Anche l’Antitrust scende in campo nella lotta tra Airbnb e il fisco italiano. E si schiera a favore della piattaforma di home sharing contro la cosiddetta «tassa Airbnb», la cedolare secca al 21% sulle locazioni brevi, introdotta dal governo con la “manovrina” di inizio 2017. Secondo l’Authority per la concorrenza nel mercato, il provvedimento che obbliga il portale online ad agire da sostituto d’imposta rischia di «danneggiare i consumatori finali» e «alterare la concorrenza». Per questi motivi, «pur riconoscendo che l’obiettivo della norma è la lotta all’evasione», ha inviato una segnalazione ai presidenti di Camera e Senato, al ministero dell’Economia e all’Agenzia delle entrate affinché possano rivedere il provvedimento.

Cosa prevede la tassa – La nuova tassa sugli affitti brevi (inferiori ai 30 giorni) prevede che gli intermediari immobiliari – dai portali online alle tradizionali agenzie turistiche – agiscano da sostituti d’imposta, cioè da soggetti incaricati di trattenere le tasse sulle tariffe degli affitti da versare poi alla pubblica amministrazione. La norma ha l’obiettivo di contrastare l’evasione fiscale dei proprietari degli immobili, un fenomeno ritenuto frequente sui soggiorni brevi, quelli da one day trip. Dal primo giugno, su questi canoni di locazione, AirBnb è obbligata a trattenere dai padroni di casa una ritenuta del 21% e a girare i dati all’Agenzia delle entrate. Un provvedimento che rappresenta un unicum in tutta Europa e che ha spinto il colosso americano a far ricorso (poi respinto) al Tar del Lazio. Nonostante la bocciatura, però, la piattaforma di home sharing rifiuta di adeguarsi al provvedimento.
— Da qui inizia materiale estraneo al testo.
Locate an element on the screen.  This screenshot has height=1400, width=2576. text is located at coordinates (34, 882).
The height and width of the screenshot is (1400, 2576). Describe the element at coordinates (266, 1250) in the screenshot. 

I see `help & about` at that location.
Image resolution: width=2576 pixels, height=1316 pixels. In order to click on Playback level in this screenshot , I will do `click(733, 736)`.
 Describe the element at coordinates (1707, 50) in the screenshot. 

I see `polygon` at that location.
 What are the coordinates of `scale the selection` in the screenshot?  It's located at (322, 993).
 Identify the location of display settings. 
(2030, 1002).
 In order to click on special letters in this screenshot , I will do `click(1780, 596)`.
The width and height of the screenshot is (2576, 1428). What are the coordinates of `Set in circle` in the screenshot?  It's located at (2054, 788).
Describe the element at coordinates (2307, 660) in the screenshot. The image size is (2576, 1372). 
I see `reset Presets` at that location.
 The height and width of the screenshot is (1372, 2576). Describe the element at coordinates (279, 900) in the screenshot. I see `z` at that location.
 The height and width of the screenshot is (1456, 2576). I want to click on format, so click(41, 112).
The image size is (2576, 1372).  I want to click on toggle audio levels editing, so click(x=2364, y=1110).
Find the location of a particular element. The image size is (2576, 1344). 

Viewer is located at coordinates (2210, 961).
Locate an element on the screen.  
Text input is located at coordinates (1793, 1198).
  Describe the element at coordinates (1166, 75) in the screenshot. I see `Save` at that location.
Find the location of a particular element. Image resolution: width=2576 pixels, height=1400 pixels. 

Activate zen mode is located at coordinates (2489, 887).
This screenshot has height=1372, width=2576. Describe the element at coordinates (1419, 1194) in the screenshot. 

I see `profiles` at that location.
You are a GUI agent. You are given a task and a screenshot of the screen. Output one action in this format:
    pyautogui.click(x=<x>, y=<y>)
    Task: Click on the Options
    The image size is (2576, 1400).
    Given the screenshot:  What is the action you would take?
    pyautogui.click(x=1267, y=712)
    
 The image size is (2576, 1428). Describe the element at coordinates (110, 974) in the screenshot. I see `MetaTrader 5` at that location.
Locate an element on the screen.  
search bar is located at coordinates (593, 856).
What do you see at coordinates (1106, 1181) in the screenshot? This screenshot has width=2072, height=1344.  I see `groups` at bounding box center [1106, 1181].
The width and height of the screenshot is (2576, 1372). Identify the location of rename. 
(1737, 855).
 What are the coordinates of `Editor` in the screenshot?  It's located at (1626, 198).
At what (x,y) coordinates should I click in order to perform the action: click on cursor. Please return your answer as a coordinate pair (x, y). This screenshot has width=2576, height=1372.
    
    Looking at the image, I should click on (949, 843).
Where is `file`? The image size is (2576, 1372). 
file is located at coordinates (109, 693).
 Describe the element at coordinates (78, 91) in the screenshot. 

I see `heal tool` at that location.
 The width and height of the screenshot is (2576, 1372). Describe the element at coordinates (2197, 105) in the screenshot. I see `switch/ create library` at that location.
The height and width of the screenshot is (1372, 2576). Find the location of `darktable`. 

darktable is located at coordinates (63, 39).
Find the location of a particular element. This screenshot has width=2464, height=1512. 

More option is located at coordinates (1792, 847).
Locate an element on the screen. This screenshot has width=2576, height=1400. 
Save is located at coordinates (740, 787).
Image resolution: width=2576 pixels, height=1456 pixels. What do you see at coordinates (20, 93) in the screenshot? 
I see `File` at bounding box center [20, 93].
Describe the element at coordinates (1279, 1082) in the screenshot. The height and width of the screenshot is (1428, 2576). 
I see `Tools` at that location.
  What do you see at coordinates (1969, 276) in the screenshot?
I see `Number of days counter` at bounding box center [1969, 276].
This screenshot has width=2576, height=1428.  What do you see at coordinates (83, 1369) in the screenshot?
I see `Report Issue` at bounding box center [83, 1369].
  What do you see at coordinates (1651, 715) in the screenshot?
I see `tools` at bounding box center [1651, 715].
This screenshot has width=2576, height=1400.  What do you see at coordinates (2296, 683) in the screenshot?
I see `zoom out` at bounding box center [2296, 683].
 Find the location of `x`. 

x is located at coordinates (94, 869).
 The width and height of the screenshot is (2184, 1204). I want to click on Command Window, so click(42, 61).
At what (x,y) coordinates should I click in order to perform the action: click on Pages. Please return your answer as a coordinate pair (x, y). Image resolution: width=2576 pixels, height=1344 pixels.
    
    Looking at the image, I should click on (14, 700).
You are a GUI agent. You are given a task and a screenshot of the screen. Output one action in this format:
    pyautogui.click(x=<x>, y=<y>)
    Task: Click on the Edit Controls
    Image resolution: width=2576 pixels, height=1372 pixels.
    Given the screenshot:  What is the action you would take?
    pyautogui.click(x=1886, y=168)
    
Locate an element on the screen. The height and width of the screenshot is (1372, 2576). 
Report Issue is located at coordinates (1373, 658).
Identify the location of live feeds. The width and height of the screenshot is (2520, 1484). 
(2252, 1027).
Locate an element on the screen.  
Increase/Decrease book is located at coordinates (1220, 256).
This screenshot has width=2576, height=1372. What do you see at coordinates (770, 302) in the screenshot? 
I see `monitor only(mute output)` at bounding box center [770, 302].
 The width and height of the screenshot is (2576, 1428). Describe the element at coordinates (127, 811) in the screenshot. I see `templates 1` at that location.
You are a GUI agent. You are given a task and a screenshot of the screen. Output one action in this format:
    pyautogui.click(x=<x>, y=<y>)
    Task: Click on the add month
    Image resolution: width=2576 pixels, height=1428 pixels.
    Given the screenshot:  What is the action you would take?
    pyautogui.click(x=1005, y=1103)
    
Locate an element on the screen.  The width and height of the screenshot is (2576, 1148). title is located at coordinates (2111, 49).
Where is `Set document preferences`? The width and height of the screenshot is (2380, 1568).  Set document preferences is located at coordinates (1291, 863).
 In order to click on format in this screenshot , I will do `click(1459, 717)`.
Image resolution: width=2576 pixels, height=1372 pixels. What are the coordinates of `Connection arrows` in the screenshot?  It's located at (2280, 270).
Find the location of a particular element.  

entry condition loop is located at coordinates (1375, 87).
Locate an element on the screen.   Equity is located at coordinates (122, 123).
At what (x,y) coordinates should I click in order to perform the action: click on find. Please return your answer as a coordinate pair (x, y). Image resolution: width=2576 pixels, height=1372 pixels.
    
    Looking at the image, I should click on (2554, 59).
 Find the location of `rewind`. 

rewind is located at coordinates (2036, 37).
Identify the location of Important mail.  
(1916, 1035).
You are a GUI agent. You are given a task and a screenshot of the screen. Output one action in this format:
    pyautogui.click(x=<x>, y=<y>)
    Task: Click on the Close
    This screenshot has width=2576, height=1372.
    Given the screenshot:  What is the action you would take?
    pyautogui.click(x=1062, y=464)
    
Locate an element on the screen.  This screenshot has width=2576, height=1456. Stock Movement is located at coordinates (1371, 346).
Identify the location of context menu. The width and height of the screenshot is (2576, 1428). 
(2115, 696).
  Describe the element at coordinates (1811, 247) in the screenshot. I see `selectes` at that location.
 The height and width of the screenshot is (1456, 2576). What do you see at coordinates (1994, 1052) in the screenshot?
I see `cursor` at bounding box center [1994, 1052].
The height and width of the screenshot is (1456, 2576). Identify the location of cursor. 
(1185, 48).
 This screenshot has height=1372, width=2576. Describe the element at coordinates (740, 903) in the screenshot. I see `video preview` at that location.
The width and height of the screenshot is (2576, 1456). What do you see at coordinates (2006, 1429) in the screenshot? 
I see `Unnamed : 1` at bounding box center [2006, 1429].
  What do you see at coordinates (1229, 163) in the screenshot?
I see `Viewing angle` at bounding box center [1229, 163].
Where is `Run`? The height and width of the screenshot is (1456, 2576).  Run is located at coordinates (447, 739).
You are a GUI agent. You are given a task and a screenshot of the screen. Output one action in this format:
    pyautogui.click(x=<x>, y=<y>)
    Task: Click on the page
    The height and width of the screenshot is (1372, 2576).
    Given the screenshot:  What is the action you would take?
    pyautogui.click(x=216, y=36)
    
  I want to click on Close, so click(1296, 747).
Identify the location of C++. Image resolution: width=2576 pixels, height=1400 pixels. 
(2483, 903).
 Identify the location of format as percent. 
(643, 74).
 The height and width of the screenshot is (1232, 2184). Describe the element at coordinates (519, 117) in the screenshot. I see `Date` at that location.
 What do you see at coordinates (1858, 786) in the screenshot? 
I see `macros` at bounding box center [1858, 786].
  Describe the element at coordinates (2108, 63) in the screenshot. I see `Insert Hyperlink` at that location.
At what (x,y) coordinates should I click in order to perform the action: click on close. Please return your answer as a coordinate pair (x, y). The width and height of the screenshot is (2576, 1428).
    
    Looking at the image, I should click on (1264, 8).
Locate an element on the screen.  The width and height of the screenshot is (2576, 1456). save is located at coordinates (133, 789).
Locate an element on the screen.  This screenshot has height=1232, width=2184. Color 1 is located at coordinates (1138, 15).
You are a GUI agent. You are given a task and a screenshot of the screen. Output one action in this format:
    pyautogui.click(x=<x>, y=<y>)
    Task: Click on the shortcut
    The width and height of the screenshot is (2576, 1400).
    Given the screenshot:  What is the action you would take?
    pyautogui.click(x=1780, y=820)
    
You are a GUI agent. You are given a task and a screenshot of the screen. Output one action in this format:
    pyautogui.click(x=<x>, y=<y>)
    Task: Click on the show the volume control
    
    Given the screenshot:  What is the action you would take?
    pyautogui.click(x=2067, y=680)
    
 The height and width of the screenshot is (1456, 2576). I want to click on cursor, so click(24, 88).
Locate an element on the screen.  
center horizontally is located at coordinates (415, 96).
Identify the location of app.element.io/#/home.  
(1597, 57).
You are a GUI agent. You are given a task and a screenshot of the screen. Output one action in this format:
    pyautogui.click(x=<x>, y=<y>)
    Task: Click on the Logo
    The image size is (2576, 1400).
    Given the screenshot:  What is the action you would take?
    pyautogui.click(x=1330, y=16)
L’Antitrust dice no – Dopo mesi di attesa l’Authority ha preso una posizione netta. L’obbligo sui prelievi degli affitti – si legge nella lettera inviata agli indirizzi di Montecitorio e palazzo Madama – «appare potenzialmente idonea ad alterare le dinamiche concorrenziali tra i diversi operatori, con possibili ricadute negative sui consumatori finali dei servizi di locazione breve». Insomma, la cedolare secca rischierebbe di scoraggiare l’offerta di forme di pagamento digitale, costringendo gli operatori ad alzare i prezzi degli affitti che per la loro convenienza hanno fatto la fortuna di proprietari e turisti. Il timore – si legge – è che la norma vada a «discapito di coloro che adottano modelli di business caratterizzati dal ricorso a strumenti telematici di pagamento», un settore che ha contribuito «a una generale crescita del sistema economico». Inoltre, fa sapere sempre l’Antitrust, l’obiettivo nobile del contrasto all’evasione fiscale, per quanto sia un problema reale, «potrebbe essere perseguito altrettanto efficacemente con strumenti che non diano al contempo luogo a possibili distorsioni concorrenziali nell’ambito interessato». Con quali strategie? Ad esempio, prevedendo misure meno onerose per proprietari e operatori, con l’introduzione di «un obbligo fiscale di carattere informativo in capo agli intermediari e ai gestori di piattaforme immobiliari telematiche». Ovvero, introducendo l’obbligo per Airbnb di comunicare, a cadenza da definire, i flussi delle prenotazioni raccolte all’Agenzie delle entrate, in modo tale che il fisco italiano possa così in autonomia effettuare le sue valutazioni sugli affitti avvenuti e le eventuali evasioni.

Gli albergatori – Favorevole al provvedimento si conferma, invece, Federalberghi. Il direttore generale dell’organizzazione che riunisce gli albergatori Alessandro Nucara è soddisfatto della norma e invita il governo «a tenere la barra dritta in materia di disciplina fiscale delle locazioni brevi». Cambiando direzione, invece, spiega Nucara, le imprese italiane «che sono soggette a un carico fiscale tra i più gravosi al mondo non comprenderebbero il senso di aggiustamenti volti a strizzare l’occhio agli evasori».